Despite their warning that a smooth space will never save us, Deleuze and Guattari’s opposition to the striated space (a position that is far more ambivalent than commonly recognized) is often taken of an affirmation of anarchic tendencies on their part—but they do indeed note that, by the advent of the transnational market economy in the 1970s, capitalism itself was instantiating a global smooth space. Plummeting backwards into the past, they also suggest that the smooth space was itself the precondition for the formation of imperial social orders:
The desert, sky, or sea, the Ocean, the Unlimited, first plays the role of an encompassing element, and tends to become a horizon: the earth is thus surrounded, globalized, “grounded” by this element, which holds it in immobile equilibrium and makes Form possible. Then to the extent that the encompassing element itself appears at the center of the earth, it assumes a second role, that of casting into the loathesome deep, the abode of the dead, anything smooth or nonmeasured that may have remained. The striation of he earth implies as its necessary condition this double treatment of the smooth: on the one hand, it is carried or reduced to the absolute state of an encompassing horizon, and on the other it is expelled from the relative encompassed element. Thus the great imperial religions need a smooth space like the desert, but only in order to give it a law that is opposed to the nomos in every way, and converts the absolute.
It is for this reason, they add, that “Riegl, Worringer, and Maldiney… approach haptic space under the imperial conditions of Egyptian art”. The haptic is thus bound, in a genealogical sense, to the formation of great empires: it is here defined as the horizon-background relation, the prioritization of verticality and horizontality as orientating paramters, and the enclosure of individual forms against the onslaught of unrelenting change. “Like the pyramid-form, every side a plane surface, against the background of the immobile desert”.
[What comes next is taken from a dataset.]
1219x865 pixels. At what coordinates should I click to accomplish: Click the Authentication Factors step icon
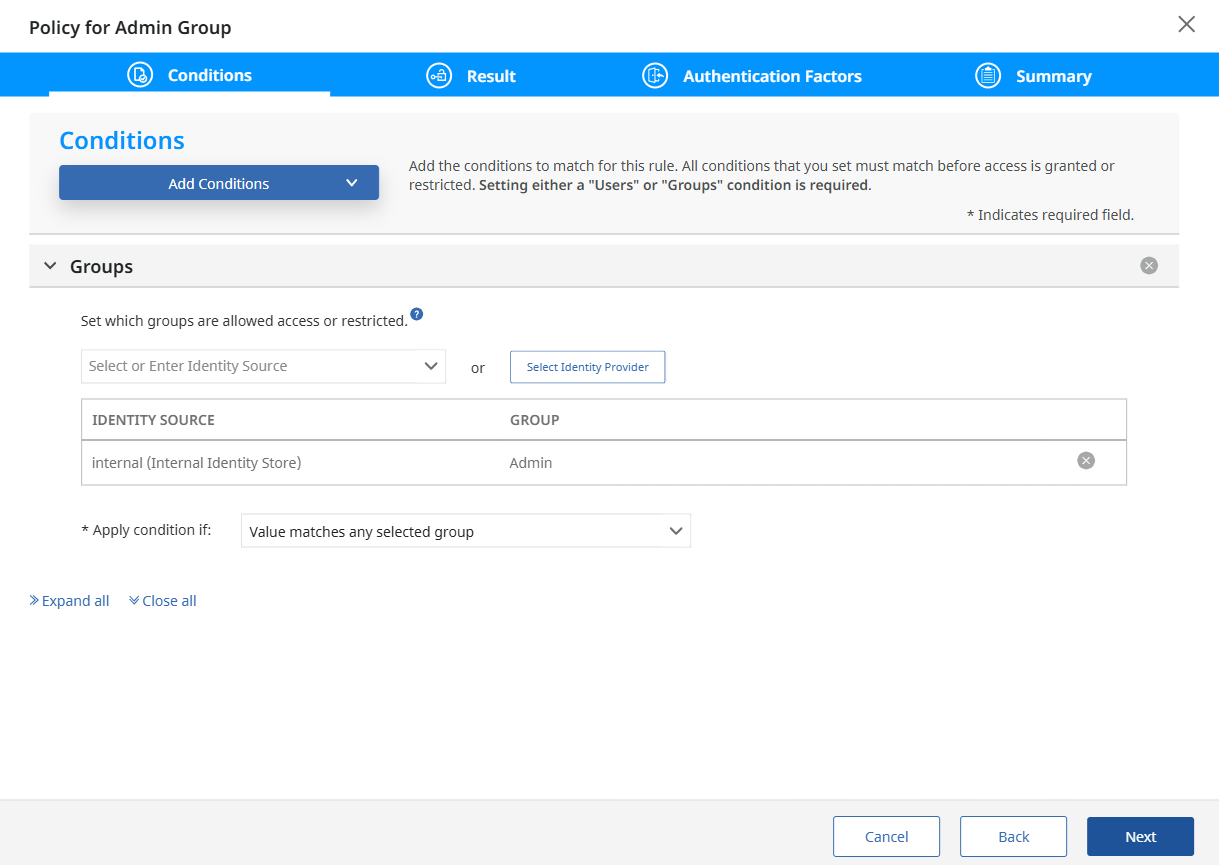pyautogui.click(x=655, y=76)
Deleuze and Guattari ultimately push back against this interpretation, choosing instead to (un)ground haptic space in the “abstract” or “gothic line” that cuts across life and dead, organic and inorganic, and all other fundamental polarities. It is precisely here that Fisher picks up the line and advances it into the territory of a ‘gothic materialism’ that culminates in an eschatological overflow of all control. Yet such a vision, closely linked to the rhetoric of the new economy (as I argued in my earlier post ‘Stagnation Conscious’), seems less clear given the development of New IP as the foundation for the ‘Internet 2030’—and as Huawei has moved into the US’s crosshairs, and the pursuit of 5G heats up into an arms race between great powers, the distance between ‘minor’ and ‘major’ politics implodes.
If China, as Vince Garton suggests, is poised to become the imperial administrator of universal stagnation, then perhaps Riegl, Worringer, and Maldiney’s binding-together of great empires and haptic space becomes nothing short of prescient.